Can agents run the workflow? Not soon
The second link explains why. Atlan’s essay on the “enterprise context layer” is written for data leaders, but the argument is ours: to act safely, an agent needs three kinds of context — knowledge (what the terms mean), expertise (how the work is actually done, most of it never written down) and norms (what is allowed, by whom, under which approval). None of it lives in the model. It lives in your SOPs, your MLR rulebook, the client’s brand guidelines, and the heads of the people who remember the 2023 audit.
So agents running health communications workflows unaided is, for now, a fantasy — and the context layer shows why the timeline is long. Encoding that knowledge, expertise and those norms into something a machine can use is not a Friday-afternoon prompt. It is sustained organisational work: mining how the job is really done, versioning it, governing it, catching drift as positioning shifts, and keeping a named human accountable for every consequential rule. Even the vendor selling the fix concedes that humans stay in the loop “for judgment, certification, and exception handling.” In regulated health communications, judgement, certification and exception handling are the job — not the residue left once the agent finishes.
So the two reports leave us somewhere more useful than the hype. Capability is real but jagged. The context needed to make it act unaided is vast, undocumented and slow to build. The model is augmentation, and it will stay augmentation for years. The teams that win the next phase won’t be the ones that replaced associates with an autonomous agent; they will be the ones that made their people sharper and faster while patiently building the context layer underneath — ready to delegate, task by narrow task, on their own terms.

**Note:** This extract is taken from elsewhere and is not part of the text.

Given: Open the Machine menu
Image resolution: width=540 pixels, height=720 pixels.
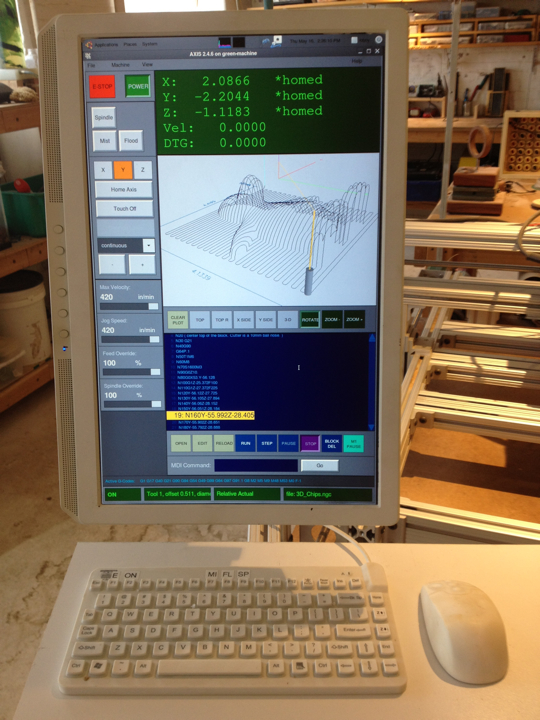Looking at the screenshot, I should tap(120, 65).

Get fluent, and get your people fluent, now — because the gap is widening. Build the context deliberately, because there is no shortcut. And keep a human between the model and anything a regulator will read — by design, not as a courtesy.
— Ned
References
Stanford HAI. The 2026 AI Index Report. hai.stanford.edu/ai-index/2026-ai-index-report
Lynch, S. “Inside the AI Index: 12 Takeaways from the 2026 Report.” Stanford HAI. hai.stanford.edu/news/inside-the-ai-index-12-takeaways
Sankar, P. “What an Enterprise Context Layer Actually Is.” Atlan. atlan.com/know/what-is-the-enterprise-context-layer
Brynjolfsson, E. et al. (2025) — source for the entry-level headcount figure cited in the 2026 AI Index.
Figures cited (agent task success 20→77.3% and cybersecurity 15→93%; household-robot success 12%; generative-AI adoption 53% in three years and median per-user value tripling 2025–26; developers aged 22–25 down ~20% since 2024; AI scribes up to 83% less note-writing time; only 5% of 500+ clinical-AI studies using real clinical data) are drawn from the 2026 AI Index.